One of many unforeseen link between this task had been coming across guide that, from the exterior, seemed to be a “Clerk’s Fee Book” (pictured above). Whenever Madison Bifano, the SRSC archival associate, had been planning the written guide for digitization she knew that this reports guide was in fact re-purposed as a student register. It contained names of students and details about their weekly attendance at Shingwauk from 1930 to 1941. The book also divides students into class groupings and lists the teachers for each class, providing additional information about school structure at Shingwauk in some sections. The student’s names captured in this guide fill a substantial space in the Shingwauk household class records and also this guide could be the only record within the SRSC’s holding which clearly lists Shingwauk pupils for the 1930s.
This guide also incorporates some secrets which staff continue to be wanting to decipher. As an example, the columns that are dated the register pages function a selection of notations including: horizontal marks, straight markings, plus symbols, and also the page ‘s’. There’s no corresponding legend to suggest just what these various notations might suggest with regards to pupil attendance. an assumption that is logical be that ‘s’ denotes ill, but staff continue to be looking at opportunities when it comes to other records.
The finding with this register has triggered lots of conversations in the SRSC workplace across the reuse of paper, multi-purpose publications, additionally the ethics of finding new archival information.
Men and women have been reusing old materials and scrap paper for hundreds of years. This reuse has usually been attached to a desire to truly save in the expenses of paper. Exemplory instance of paper conservation is seen into the practice of cross-writing or cross-hatching. Crossed letters (instance below) are papers which have been written on twice , one in the standard manner that is left-to-right a 2nd time utilizing the paper turned 90 levels and additional writing included along with the first.
James Crittenden page to their mom Clara Jones Crittenden, November 21, 1864. University of Washington Libraries, Special Collections.
Paper reuse can be seen in also the re-purposing of ledgers as well as other company papers as individual or community books. For instance, Susan B. Anthony repurposed company ledger books to generate scrapbooks to document her suffrage work. Likewise, the task of Ellen Gruber Garvey inside her guide Writing with Scissors: American Scrapbooks from the Civil War towards the Harlem Renaissance points to numerous samples of federal federal government issued reports as well as other magazines being re-purposed within the 1800s as household scrapbooks.
While using the services of archival product at Algoma University, I have actually usually discovered pages of church registers re-purposed to incorporate parish history information and money books utilized as moment books for regional women’s businesses. The reuse of paper and re-purposing ledgers had been a practice that is common years.

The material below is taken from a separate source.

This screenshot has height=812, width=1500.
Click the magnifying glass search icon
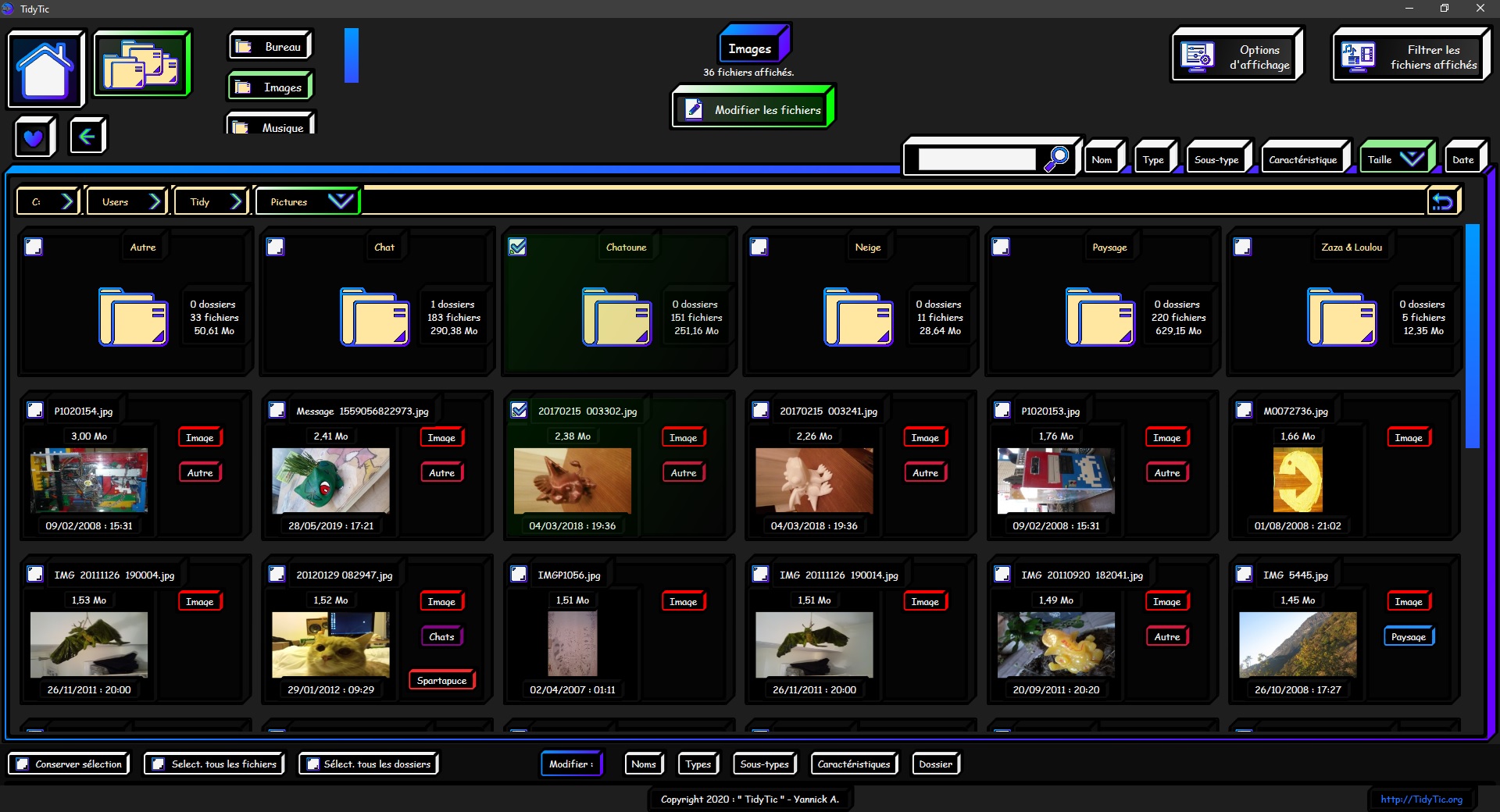1057,158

The Ethics of Unexpected Archival Material
As archivists and historians exactly what are the ethics about using these unforeseen archival discovers? What are the results whenever you find personal or material that is confidential records that have been thought to be fairly impersonal and labelled as unrestricted?
This material is old enough that it is in the public domain — however that does not mean that making the content openly accessible is the ethical choice in the case of the Shingwauk student register information . The SRSC is lucky to operate closely with all the kids of Shingwauk Alumni Association (CSAA), A domestic School Survivor company, that will offer assistance with the protocols that are appropriate sharing these records. This register information would be made available to Survivors and intergenerational survivors of Shingwauk, and a determination should be made about causeing the information available to the wider public.
The ethics around access and use of unexpected personally identifying archival material may be less clear for individual scholars. Exactly just What should a historian do when they run into a collection of documents that will have now been limited, damaged, or redacted? Do you realy tell the archival staff, whether or not which means you will possibly not have the ability to make use of the product for a research study? We don’t have actually the responses, but I really do think they are conversations that archivists and historians should be having.